The present studies describe methodology for kinetic determinations of muscarinic receptor binding from the time courses of [¹¹C]NMPB activities in arterial blood and brain. Of the analytic strategies for estimating receptor availability tested, we identified the best fidelity and precision from the application of regional, nonlinear, least-squares fitting of either two- or three-compartment kinetic models (Table 3). Our findings indicate that NMPB may be applied successfully to in vivo muscarinic receptor quantification; however, arterial blood sampling to determine the cerebral tracer input function is essential to the extraction of unbiased binding estimates. Nonlinear, least-squares kinetic analysis of simple compartmental models permits distinction of tracer transport from its tissue binding, even in regions of high receptor concentration, such as the cerebral neocortex. However, mathematically constrained kinetic analyses, methods employing reference brain regions for input function estimation, or simple tracer activity level analyses are insufficient to eliminate transport (blood flow) biases from binding estimates, as demonstrated by the effects of visual stimulation on the occipital distribution of NMPB in our experiments. However, the present studies do not independently verify the saturable nature of the binding parameters. This would require the administration of pharmacologically significant doses of unlabeled blockers, and complete blockade may be expected to produce severe side effects and toxicity (see discussion in Frey et al., 1992).

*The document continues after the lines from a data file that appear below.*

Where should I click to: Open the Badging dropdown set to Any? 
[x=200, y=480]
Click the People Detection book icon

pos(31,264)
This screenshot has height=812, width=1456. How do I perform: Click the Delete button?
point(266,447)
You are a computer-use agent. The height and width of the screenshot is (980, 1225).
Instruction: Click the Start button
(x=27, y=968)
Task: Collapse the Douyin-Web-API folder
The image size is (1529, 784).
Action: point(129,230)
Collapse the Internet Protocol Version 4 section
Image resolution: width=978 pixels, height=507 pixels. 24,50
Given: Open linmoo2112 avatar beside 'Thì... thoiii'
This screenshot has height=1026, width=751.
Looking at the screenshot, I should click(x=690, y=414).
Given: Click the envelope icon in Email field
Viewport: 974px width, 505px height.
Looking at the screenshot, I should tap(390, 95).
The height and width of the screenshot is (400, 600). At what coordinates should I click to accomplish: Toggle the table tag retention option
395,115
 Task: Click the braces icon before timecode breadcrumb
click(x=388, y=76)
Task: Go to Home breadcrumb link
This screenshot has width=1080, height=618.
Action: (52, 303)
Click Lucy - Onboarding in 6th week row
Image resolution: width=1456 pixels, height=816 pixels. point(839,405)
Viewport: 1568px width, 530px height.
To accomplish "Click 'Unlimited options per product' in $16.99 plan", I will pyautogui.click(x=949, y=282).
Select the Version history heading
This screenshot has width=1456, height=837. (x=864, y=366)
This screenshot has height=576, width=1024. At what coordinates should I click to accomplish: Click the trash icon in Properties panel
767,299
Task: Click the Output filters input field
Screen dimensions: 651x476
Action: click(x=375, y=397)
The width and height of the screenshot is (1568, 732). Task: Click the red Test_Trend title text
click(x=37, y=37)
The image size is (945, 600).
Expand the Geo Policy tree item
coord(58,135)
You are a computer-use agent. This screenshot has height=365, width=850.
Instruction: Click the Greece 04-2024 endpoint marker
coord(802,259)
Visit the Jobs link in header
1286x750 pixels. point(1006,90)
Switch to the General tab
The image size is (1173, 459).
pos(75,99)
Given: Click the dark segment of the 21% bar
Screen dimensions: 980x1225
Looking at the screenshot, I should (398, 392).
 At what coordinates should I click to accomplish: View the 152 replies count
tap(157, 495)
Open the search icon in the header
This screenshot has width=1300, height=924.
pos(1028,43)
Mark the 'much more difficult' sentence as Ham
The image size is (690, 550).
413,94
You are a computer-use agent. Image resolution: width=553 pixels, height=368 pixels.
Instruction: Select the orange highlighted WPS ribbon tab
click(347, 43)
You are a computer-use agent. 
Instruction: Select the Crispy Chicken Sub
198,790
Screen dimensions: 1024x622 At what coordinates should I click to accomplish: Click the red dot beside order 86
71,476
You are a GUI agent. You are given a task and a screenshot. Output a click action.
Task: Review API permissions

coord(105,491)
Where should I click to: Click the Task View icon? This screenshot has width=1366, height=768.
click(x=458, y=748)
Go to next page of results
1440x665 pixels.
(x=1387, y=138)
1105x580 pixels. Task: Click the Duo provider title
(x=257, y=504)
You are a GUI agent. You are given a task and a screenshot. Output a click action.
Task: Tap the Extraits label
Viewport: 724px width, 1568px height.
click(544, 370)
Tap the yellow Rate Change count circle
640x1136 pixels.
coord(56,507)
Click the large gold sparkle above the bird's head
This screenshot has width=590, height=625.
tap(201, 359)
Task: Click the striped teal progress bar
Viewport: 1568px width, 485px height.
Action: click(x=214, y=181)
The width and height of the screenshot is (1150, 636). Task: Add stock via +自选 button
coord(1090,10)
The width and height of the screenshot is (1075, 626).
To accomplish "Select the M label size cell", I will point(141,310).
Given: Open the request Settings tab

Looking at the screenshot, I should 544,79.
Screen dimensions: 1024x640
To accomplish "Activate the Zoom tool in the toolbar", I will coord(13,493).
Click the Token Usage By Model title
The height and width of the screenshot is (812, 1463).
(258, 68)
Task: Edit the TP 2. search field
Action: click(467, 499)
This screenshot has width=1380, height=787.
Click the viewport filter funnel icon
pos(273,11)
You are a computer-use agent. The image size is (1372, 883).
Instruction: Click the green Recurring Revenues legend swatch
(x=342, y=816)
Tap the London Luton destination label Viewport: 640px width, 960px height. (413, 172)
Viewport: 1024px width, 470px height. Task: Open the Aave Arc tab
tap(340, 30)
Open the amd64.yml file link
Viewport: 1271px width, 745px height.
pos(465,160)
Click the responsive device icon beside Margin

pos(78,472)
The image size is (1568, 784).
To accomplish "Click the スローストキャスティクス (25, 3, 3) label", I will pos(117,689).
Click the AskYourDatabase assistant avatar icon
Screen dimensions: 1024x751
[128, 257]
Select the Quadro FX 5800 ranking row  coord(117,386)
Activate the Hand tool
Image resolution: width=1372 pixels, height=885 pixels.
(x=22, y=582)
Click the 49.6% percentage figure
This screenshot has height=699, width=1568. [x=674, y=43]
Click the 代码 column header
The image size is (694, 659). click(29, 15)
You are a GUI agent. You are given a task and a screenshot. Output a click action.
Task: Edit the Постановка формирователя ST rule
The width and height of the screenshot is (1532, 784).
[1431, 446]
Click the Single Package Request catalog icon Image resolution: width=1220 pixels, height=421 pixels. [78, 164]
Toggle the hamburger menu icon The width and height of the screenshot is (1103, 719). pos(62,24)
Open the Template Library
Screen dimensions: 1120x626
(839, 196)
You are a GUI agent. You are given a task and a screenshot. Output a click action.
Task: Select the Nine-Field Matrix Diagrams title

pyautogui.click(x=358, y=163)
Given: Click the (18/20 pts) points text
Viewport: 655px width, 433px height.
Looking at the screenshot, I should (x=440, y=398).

Results of the most detailed compartmental model analyzed indicate the presence of substantial specific binding of NMPB in essentially all gray matter regions. Even in the cerebellum, where muscarinic receptor concentration is the lowest of the major cerebral structures (Lin et al., 1986), there is appreciable apparent binding of NPMB. As a consequence, methods of analysis that rely on the use of cerebellar curves to estimate the arterial tracer time course (Shinotoh et al., 1994; Suhara et al., 1993; 1994) may be in substantial error and are additionally sensitive to changes in cerebellar receptor concentration or blood flow. This is illustrated by the predicted time courses of total versus free [¹¹C]NMPB arising from a typical arterial time-activity input curve and the population-average cerebellar intercompartmental exchange rate constants (Fig. 7). Within minutes after injection of NMPB, a substantial portion of cerebellar activity is bound, and after 45 minutes postinjection, bound and free tracer levels essentially are equal. Thus, there is a time-dependent and significant distinction between the total and the actual free cerebellar NMPB curves. A further problem with strategies employing a tissue “reference” region in lieu of arterial blood sampling is illustrated by considering tracer pools in receptor-rich areas such as the striatum (Fig. 8). In this instance, it is evident that rapid NMPB binding depletes tracer from the free and nonspecific binding pools throughout the study. Thus, even if a cerebral region entirely devoid of muscarinic receptors could be identified, the level and time-course of activity would not provide an accurate estimate of the free NMPB levels in tissues with receptors. Arterial blood sampling and compartmental analysis are, therefore, essential in obtaining accurate in vivo receptor-binding estimates with NMPB and similar tracers. In recent compartmental kinetic analyses of the muscarinic receptor antagonist [¹¹C]tropanyl benzilate (Lee et al., 1996), for example, we failed to verify the age-related receptor declines suggested by the cerebellar reference approach (Suhara et al., 1993). Here, in addition to the aforementioned kinetic issues, an apparent change in the reference region may have accounted for most of the reported cerebral binding decline.

FIG. 7.

Model-based simulation of cerebellar [¹¹C]N-methyl-4-piperidyl benzylate (NMPB) activity curves. Total tissue tracer (○, dashed line), free plus nonspecifically bound tracer (•, solid line), and receptor-bound NMPB (Δ, dotted line) are depicted with the use of the population-average three-compartment kinetic model parameters from Table 3 and a typical arterial input function. There is a considerable fraction of bound activity, despite the low cerebellar receptor concentration. This renders the total and free tracer activity curves distinct in both shape and in scale.

FIG. 8.

Model-based simulation of putaminal NMPB activity curves. Total tracer (○, dashed line), receptor-bound tracer (Δ, dotted line) and free plus nonspecifically bound NMPB (•, solid line) are depicted from model-based projections as described in the legend to Fig. 7. Note that in regions of very high receptor concentration, there is little difference between total and receptor-bound tracer levels. Inset: Comparison of free plus nonspecifically bound NMPB in cerebellum and putamen. There are major distinctions in both shape and scale of the activities in the two regions, precluding use of the cerebellum as a valid estimator of binding precursor levels in receptor-rich regions.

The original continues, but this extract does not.